Potential is abstract. It is subjective. This is one of the ways in which the informal system does its work, because nobody can tell you exactly what it means, or precisely how it is measured, or whose template it is built around. It is the category that looks like merit but operates nebulously and erratically.
This is not a death sentence for your aspirations. It is a clue, it starts to pull together a map. When you understand what the informal criteria are, you can start to read them.
Which part, specifically
The problem with ten-point lists is not that they are wrong. It is that they offer a worldview without the texture. This kind of thinking needs hours of deliberating. It cannot be condensed into Instagram or WhatsApp posts. When we believe everything is political, it becomes about either being savvy enough to play or principled enough to refuse to play the game. There is no scope for middle ground, and that takes away the choices and agency you do have in this situation.

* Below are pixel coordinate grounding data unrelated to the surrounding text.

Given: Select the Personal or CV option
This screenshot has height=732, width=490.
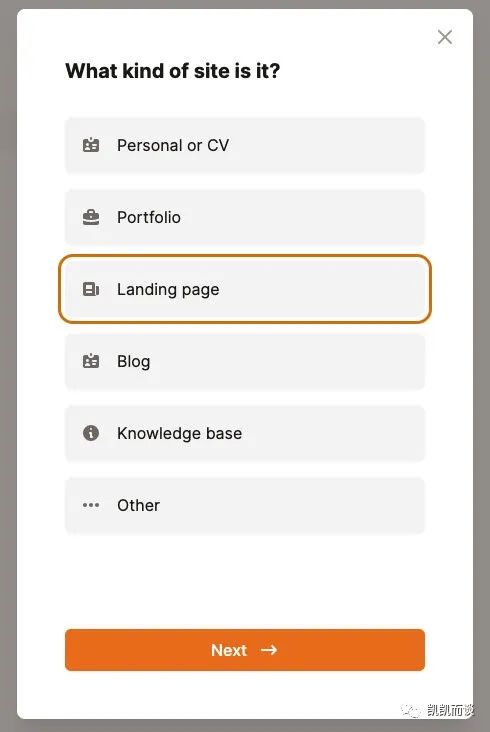Looking at the screenshot, I should tap(245, 146).
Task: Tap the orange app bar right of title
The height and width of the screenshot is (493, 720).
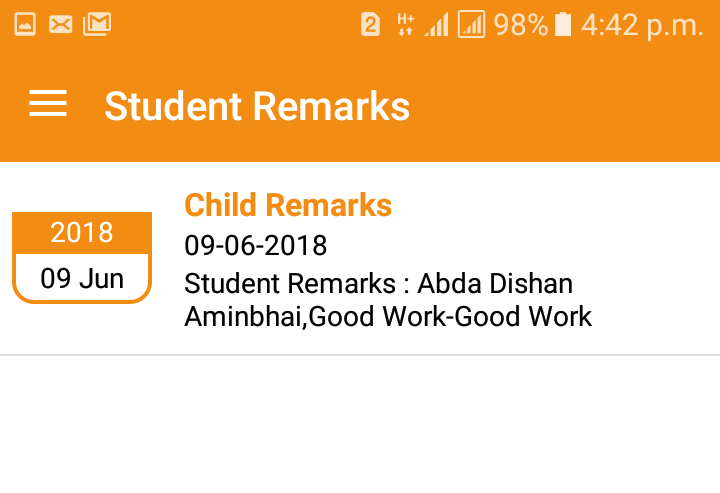Action: [570, 106]
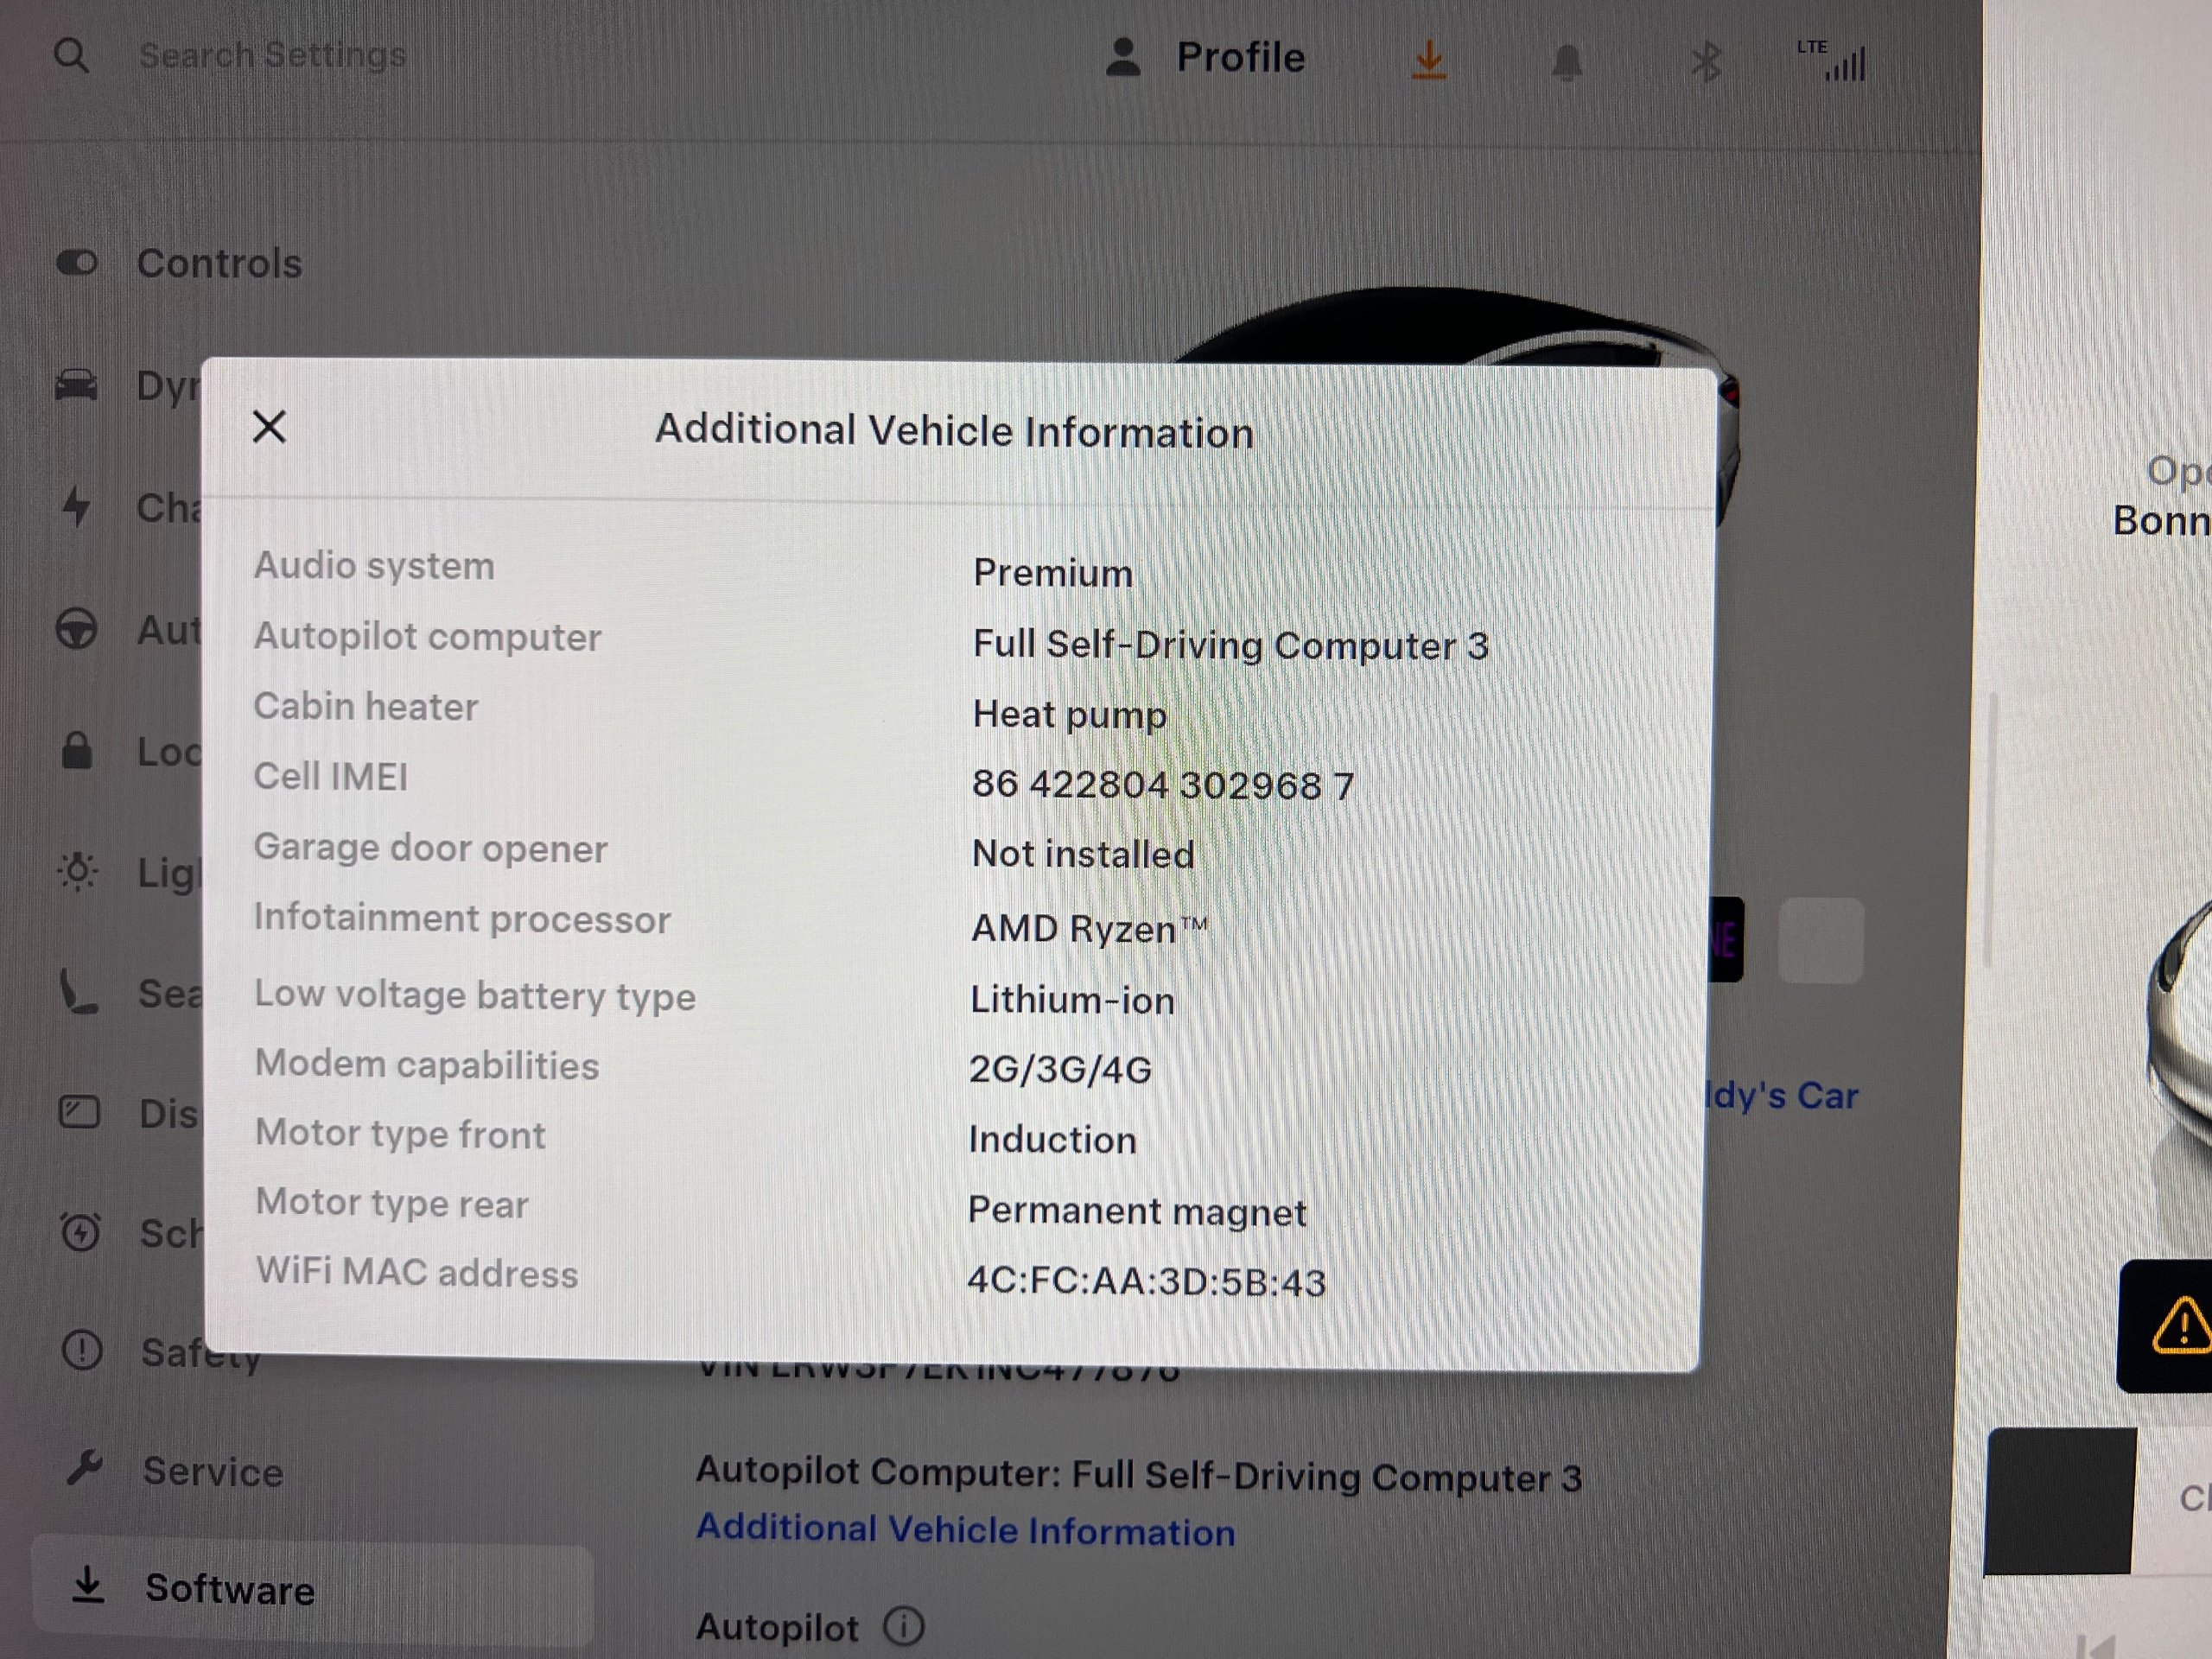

The reality is more textured. Some promotions happen because someone was in the right place at the right time. Some happen because a manager built a path and advocated hard. Some happen because a rising tide lifted a team. Some require deliberate navigation of the informal system. Some promotions happen because the person is too good to lose. And some, yes, go to people who understood the room better than the most capable person in it.
The question is not whether politics was involved in someone's promotion. It almost always is, in some proportion.

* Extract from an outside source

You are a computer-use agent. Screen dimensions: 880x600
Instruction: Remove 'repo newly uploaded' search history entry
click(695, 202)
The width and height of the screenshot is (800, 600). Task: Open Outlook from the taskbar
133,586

The question is: which part, specifically? What can you see, and what are you not yet reading? What is within your scope of influence and what is outside of it?
That is where the strategising needs to begin.
If the promotion conversation is live for you right now, work with me.
Frequently asked questions
What does it mean when people say promotions are political?
It means the decision was shaped by informal factors as well as formal ones. Every organisation runs on two systems: the official one, with performance ratings and appraisal criteria, and the real one, where relationships, visibility, perception, and advocacy move the outcome. Political is not a euphemism for corrupt. It is an accurate description of what happens when decisions are partly subjective and the people making them are human. The question is not whether politics was involved. It almost always is. The question is which part, specifically, and what you can do about that part.
Can I get promoted without playing politics?
You do not need to scheme, manoeuvre, or compromise your integrity. What you cannot do is advance while being invisible to the informal system. If the people with influence over your promotion cannot see your work clearly, have no relationship with you, or have formed an inaccurate picture of what you do, that affects the outcome regardless of your performance ratings. Political literacy is not about doing politics. It is about being visible and readable to the people who matter, on your own terms.
Why do women often get stronger performance ratings but fewer promotions?
Research by Kelly Shue and colleagues, drawing on data from nearly 30,000 workers, found exactly this pattern. Women consistently outperformed men on ratings but were rated lower on one thing: potential. Potential is abstract and subjective. It has no agreed definition and no fixed measurement, which means it tends to function as a proxy for informal fit. And informal fit is often built around unexamined assumptions about what a leader looks like. Reading how the potential criterion operates in your specific organisation is a practical first step.
What is the most useful question to ask after being passed over for promotion?
Not "was it political?" That question almost always answers yes. The more useful question is: which part, specifically? Was it a visibility gap? A relationship you had not built? A narrative that had formed about you without your input? A misread of what the role required? Specificity creates a path forward. Vague political explanations remove agency. Specific ones restore it.